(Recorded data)
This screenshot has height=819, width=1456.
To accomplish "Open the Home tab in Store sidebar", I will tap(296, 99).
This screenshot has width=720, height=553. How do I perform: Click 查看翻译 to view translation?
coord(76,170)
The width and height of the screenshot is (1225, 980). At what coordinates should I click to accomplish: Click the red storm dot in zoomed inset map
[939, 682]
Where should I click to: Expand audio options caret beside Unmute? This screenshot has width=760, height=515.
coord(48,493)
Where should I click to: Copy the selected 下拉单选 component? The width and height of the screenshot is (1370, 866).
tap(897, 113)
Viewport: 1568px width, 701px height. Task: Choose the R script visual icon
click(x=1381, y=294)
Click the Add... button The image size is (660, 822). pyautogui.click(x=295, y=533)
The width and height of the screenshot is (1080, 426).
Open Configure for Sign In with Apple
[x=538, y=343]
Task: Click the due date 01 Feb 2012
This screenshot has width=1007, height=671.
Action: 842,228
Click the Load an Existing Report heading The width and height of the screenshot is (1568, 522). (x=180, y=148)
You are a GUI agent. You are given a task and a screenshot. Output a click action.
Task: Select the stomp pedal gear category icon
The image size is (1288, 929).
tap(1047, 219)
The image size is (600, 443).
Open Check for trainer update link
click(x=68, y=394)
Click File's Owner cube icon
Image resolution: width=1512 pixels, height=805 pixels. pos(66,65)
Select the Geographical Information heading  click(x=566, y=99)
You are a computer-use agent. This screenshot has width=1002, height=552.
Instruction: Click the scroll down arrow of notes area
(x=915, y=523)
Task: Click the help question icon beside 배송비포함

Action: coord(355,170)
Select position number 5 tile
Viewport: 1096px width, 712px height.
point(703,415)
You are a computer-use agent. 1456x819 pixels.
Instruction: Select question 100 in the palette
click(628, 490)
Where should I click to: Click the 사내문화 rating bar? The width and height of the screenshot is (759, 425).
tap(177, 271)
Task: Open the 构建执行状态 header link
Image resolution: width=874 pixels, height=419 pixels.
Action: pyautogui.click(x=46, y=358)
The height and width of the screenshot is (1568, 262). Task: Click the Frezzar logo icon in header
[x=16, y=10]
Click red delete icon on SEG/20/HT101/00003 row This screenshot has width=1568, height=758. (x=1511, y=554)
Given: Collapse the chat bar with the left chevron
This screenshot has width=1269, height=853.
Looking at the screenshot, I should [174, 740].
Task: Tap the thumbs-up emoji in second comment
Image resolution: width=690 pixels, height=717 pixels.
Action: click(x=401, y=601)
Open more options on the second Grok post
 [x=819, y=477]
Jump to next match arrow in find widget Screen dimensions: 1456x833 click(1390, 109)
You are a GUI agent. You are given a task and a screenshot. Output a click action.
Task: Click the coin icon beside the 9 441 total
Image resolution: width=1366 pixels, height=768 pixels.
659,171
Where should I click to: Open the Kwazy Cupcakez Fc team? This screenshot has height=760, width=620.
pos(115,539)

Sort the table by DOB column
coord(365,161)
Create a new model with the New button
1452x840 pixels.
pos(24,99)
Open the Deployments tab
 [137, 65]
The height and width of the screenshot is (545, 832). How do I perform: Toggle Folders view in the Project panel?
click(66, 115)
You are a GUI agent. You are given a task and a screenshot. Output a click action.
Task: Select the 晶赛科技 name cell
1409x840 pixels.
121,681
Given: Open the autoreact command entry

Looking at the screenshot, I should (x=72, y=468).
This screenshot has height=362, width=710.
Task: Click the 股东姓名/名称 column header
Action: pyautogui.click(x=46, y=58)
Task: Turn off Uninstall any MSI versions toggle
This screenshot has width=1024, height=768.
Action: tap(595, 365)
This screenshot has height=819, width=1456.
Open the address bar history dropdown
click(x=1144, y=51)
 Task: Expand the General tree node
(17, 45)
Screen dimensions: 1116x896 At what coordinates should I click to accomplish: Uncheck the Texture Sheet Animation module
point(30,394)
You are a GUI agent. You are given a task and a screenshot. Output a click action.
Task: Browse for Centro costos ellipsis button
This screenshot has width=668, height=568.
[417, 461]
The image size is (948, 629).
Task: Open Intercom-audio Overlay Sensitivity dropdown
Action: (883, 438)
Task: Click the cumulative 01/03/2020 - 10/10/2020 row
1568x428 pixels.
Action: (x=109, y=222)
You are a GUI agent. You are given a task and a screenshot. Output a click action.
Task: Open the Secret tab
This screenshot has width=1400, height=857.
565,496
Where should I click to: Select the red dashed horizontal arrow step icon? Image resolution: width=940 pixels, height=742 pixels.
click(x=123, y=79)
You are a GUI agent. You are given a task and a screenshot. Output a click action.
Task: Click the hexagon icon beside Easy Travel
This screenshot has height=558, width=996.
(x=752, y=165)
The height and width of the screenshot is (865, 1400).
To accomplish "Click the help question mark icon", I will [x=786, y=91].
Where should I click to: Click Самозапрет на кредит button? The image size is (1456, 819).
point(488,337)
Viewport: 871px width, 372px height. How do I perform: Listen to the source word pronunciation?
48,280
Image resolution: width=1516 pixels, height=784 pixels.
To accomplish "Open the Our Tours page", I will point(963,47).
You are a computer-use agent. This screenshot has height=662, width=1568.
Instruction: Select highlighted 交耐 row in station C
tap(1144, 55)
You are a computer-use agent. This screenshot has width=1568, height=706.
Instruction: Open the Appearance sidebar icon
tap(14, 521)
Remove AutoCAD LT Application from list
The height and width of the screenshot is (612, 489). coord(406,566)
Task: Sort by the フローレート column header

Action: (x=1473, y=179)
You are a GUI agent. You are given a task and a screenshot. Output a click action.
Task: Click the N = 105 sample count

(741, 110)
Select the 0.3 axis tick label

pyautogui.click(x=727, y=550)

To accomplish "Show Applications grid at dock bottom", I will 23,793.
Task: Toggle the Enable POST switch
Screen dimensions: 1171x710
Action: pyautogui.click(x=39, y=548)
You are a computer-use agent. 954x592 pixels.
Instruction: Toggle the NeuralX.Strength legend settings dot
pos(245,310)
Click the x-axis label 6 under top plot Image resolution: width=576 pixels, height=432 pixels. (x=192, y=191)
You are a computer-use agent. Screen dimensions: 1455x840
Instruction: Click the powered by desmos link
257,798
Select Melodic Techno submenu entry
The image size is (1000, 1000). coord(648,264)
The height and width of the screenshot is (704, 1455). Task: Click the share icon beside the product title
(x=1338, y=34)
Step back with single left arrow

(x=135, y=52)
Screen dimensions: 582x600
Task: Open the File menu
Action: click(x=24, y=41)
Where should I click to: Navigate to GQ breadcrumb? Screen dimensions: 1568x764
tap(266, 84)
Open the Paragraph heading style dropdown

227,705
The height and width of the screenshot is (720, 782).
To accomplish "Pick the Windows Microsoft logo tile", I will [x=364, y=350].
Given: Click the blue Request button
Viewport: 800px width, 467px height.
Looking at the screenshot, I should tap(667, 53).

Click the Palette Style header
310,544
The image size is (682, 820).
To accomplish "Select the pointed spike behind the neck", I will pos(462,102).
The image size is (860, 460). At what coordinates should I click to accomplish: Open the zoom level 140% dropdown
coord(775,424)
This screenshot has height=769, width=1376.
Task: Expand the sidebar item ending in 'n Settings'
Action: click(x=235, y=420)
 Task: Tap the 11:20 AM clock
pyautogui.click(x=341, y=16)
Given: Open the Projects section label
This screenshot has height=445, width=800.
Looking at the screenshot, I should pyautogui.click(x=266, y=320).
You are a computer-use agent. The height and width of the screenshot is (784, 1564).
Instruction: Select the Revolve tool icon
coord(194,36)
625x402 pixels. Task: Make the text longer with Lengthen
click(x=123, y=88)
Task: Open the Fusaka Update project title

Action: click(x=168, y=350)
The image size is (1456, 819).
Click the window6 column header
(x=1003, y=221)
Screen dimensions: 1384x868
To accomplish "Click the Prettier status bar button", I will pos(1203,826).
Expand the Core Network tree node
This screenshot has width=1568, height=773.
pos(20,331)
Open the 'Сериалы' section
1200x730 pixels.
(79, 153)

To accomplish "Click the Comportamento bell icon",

WHAT YOU ARE ASKED TO DO:
Render the entries, starting at the line containing "Where should I click to: Expand" and ending at the line containing "Looking at the screenshot, I should [174, 740].", as a Markdown table with the columns Row and Line, skipping any blank lines.

OUTPUT FOR THIS TASK:
| Row | Line |
|---|---|
| 1 | Where should I click to: Expand audio options caret beside Unmute? This screenshot has width=760, height=515. |
| 2 | coord(48,493) |
| 3 | Where should I click to: Copy the selected 下拉单选 component? The width and height of the screenshot is (1370, 866). |
| 4 | tap(897, 113) |
| 5 | Viewport: 1568px width, 701px height. Task: Choose the R script visual icon |
| 6 | click(x=1381, y=294) |
| 7 | Click the Add... button The image size is (660, 822). pyautogui.click(x=295, y=533) |
| 8 | The width and height of the screenshot is (1080, 426). |
| 9 | Open Configure for Sign In with Apple |
| 10 | [x=538, y=343] |
| 11 | Task: Click the due date 01 Feb 2012 |
| 12 | This screenshot has width=1007, height=671. |
| 13 | Action: 842,228 |
| 14 | Click the Load an Existing Report heading The width and height of the screenshot is (1568, 522). (x=180, y=148) |
| 15 | You are a GUI agent. You are given a task and a screenshot. Output a click action. |
| 16 | Task: Select the stomp pedal gear category icon |
| 17 | The image size is (1288, 929). |
| 18 | tap(1047, 219) |
| 19 | The image size is (600, 443). |
| 20 | Open Check for trainer update link |
| 21 | click(x=68, y=394) |
| 22 | Click File's Owner cube icon |
| 23 | Image resolution: width=1512 pixels, height=805 pixels. pos(66,65) |
| 24 | Select the Geographical Information heading  click(x=566, y=99) |
| 25 | You are a computer-use agent. This screenshot has width=1002, height=552. |
| 26 | Instruction: Click the scroll down arrow of notes area |
| 27 | (x=915, y=523) |
| 28 | Task: Click the help question icon beside 배송비포함 |
| 29 | Action: coord(355,170) |
| 30 | Select position number 5 tile |
| 31 | Viewport: 1096px width, 712px height. |
| 32 | point(703,415) |
| 33 | You are a computer-use agent. 1456x819 pixels. |
| 34 | Instruction: Select question 100 in the palette |
| 35 | click(628, 490) |
| 36 | Where should I click to: Click the 사내문화 rating bar? The width and height of the screenshot is (759, 425). |
| 37 | tap(177, 271) |
| 38 | Task: Open the 构建执行状态 header link |
| 39 | Image resolution: width=874 pixels, height=419 pixels. |
| 40 | Action: pyautogui.click(x=46, y=358) |
| 41 | The height and width of the screenshot is (1568, 262). Task: Click the Frezzar logo icon in header |
| 42 | [x=16, y=10] |
| 43 | Click red delete icon on SEG/20/HT101/00003 row This screenshot has width=1568, height=758. (x=1511, y=554) |
| 44 | Given: Collapse the chat bar with the left chevron |
| 45 | This screenshot has width=1269, height=853. |
| 46 | Looking at the screenshot, I should [174, 740]. |